Supplied material

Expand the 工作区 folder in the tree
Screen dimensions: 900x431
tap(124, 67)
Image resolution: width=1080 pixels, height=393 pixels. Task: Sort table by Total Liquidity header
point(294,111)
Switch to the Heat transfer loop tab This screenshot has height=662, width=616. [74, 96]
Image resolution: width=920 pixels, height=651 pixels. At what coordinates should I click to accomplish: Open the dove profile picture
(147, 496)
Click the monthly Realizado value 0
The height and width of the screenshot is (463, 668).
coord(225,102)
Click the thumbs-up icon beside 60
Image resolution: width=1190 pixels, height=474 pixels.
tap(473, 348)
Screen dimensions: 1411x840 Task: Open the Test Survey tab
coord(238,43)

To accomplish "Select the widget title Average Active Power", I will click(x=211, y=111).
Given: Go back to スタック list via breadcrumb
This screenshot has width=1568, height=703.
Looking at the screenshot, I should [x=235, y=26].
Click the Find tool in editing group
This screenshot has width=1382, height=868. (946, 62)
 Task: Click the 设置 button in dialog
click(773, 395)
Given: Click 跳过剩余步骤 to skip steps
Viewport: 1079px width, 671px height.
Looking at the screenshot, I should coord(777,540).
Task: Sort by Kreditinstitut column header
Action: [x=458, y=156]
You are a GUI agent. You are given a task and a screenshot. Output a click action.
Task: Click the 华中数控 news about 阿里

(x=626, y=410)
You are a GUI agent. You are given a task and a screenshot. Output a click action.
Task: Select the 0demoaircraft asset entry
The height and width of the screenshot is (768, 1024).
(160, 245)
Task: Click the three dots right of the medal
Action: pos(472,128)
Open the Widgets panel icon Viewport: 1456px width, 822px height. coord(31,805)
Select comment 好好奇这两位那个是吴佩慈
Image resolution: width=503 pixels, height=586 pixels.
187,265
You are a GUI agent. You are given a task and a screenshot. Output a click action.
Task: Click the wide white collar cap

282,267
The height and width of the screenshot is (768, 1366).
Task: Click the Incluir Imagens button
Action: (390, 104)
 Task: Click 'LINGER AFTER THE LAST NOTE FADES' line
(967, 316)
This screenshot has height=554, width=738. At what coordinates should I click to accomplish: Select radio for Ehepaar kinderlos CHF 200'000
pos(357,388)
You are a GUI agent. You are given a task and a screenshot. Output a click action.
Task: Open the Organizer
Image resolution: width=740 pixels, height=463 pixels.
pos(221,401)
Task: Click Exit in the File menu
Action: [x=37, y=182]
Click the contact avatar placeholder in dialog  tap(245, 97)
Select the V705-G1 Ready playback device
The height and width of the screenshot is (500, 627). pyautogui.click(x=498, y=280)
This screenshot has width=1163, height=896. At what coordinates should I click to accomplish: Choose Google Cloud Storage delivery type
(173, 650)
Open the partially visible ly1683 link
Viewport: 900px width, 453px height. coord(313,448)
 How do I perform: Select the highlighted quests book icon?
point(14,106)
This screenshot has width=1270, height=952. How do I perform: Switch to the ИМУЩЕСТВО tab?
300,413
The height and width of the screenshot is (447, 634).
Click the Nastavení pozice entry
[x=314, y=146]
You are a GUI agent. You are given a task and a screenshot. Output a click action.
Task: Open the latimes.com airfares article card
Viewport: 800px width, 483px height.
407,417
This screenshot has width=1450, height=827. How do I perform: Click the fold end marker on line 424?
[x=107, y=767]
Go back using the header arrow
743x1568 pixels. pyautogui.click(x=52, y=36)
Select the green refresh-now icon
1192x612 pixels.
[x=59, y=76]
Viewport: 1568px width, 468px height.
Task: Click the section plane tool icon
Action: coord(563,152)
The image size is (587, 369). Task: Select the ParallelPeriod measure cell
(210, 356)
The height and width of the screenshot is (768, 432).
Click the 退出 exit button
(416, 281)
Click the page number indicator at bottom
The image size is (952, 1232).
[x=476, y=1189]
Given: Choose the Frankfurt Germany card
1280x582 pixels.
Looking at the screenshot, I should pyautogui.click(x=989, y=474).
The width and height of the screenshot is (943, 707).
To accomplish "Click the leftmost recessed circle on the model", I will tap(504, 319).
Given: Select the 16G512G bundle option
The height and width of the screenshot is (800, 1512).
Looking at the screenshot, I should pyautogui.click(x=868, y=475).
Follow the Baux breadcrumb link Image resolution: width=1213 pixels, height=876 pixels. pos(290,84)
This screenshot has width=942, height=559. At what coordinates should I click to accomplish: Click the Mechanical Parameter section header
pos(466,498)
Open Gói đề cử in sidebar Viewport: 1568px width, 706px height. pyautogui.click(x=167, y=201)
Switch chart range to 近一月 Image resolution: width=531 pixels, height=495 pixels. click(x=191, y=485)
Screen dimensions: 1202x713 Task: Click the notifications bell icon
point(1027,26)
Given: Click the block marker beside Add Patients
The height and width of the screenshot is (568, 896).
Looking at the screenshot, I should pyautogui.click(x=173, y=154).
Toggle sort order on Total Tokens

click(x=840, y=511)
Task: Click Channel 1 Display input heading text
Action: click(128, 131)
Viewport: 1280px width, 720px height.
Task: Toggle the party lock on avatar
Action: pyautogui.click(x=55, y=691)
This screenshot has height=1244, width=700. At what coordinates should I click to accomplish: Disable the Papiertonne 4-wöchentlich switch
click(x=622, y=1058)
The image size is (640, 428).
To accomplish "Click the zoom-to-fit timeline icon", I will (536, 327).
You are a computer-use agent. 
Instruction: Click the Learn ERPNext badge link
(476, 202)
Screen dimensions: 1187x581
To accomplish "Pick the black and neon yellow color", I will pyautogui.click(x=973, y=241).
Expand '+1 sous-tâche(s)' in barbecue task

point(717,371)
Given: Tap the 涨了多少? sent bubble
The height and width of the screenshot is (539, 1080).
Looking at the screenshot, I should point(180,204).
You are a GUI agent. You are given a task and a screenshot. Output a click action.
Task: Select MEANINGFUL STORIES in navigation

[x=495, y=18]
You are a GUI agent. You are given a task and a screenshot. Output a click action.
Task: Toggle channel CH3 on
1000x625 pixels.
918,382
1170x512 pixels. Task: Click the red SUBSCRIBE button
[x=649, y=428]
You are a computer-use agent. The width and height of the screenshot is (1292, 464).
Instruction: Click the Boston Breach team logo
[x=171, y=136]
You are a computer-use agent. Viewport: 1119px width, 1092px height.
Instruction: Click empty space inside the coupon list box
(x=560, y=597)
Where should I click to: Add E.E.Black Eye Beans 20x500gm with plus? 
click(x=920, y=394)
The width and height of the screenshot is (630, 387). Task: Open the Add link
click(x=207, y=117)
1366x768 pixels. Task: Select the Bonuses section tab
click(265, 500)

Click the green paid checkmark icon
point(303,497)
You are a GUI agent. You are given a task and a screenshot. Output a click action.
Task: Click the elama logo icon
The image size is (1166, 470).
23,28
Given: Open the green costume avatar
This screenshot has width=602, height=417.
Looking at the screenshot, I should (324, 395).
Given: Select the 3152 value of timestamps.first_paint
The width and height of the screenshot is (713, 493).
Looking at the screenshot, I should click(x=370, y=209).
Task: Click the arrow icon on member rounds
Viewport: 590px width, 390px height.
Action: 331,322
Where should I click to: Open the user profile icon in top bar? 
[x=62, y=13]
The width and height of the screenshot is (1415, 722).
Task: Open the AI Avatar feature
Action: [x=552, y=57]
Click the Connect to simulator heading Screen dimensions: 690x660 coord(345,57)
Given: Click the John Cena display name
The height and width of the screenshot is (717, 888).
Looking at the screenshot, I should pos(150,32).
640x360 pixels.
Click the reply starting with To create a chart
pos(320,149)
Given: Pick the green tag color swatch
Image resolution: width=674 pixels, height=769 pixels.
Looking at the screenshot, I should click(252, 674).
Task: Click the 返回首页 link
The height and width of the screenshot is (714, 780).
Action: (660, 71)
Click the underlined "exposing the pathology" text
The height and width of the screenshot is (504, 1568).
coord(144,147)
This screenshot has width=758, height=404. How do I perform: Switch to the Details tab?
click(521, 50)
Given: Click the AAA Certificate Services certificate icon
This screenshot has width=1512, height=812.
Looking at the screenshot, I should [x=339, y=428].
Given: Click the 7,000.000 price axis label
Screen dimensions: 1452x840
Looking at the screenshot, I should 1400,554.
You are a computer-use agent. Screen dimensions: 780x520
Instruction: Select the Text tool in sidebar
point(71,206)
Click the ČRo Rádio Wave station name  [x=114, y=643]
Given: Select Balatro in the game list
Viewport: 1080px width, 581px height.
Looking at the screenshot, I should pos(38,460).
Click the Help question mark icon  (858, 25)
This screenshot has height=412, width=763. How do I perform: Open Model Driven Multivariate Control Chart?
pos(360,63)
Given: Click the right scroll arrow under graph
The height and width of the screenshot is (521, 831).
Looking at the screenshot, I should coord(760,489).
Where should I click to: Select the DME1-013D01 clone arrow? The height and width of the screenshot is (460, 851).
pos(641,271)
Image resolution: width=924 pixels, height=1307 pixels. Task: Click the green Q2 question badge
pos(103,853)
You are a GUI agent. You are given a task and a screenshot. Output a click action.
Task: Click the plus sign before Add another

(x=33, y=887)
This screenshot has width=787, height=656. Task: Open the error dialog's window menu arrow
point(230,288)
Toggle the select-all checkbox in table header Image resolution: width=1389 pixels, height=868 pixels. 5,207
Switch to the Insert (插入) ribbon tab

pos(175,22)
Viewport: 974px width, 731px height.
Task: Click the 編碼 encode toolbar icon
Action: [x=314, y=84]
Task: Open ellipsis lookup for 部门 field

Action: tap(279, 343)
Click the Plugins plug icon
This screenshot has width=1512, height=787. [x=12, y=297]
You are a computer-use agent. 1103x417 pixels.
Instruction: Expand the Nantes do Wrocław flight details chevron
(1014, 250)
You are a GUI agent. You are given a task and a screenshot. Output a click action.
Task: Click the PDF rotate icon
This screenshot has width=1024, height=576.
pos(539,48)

Your assignment
Exactly as written, reproduce the lines of the data above from the first line through the line where "Switch to the Heat" appears.

Response to the task
Expand the 工作区 folder in the tree
Screen dimensions: 900x431
tap(124, 67)
Image resolution: width=1080 pixels, height=393 pixels. Task: Sort table by Total Liquidity header
point(294,111)
Switch to the Heat transfer loop tab This screenshot has height=662, width=616. [74, 96]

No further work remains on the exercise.